Thank you both for the your replies. 

C_action98 as I understand what you said you had a clearance sent over then you where able to get it authenticated here at the US Embassy? No “Red Ribbon” from the Philippine Embassy in the US? What is the DFA? Is that a US office or Philippino?

Jeg Lag – I know what you mean about the mail. It often takes 6 weeks to get something from Manila to Baguio by mail.

Part of my issue is that I am coming up on the 14 month limit for my tourist visa and I don't want to have to fly out. I'd really like to get this done or at least in process in the next few weeks.

Thank you both again, you got me thinking. What a confusing mess.


----------



## 197649 (Jan 1, 2013)

JakeSaPI said:


> Thank you both for the your replies.
> 
> C_action98 as I understand what you said you had a clearance sent over then you where able to get it authenticated here at the US Embassy?
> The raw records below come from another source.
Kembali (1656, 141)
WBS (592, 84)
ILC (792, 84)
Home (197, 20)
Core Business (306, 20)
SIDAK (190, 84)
No “Red Ribbon” from the Philippine Embassy in the US? What is the DFA? Is that a US office or Philippino?
> 
> ...


Yes my clearance was authenticated here at the US Embassy. DFA is the Philippine Department of Foreign Affairs who will give you the red ribbon.


----------



## cvgtpc1 (Jul 28, 2012)

c_acton98 said:


> Even though we had a valid marriage certificate from the Bureau of Statistics we had to get another one. The reason belive it or not was our was yellow and the new color was green. What a silly way to do business but hey what can you do.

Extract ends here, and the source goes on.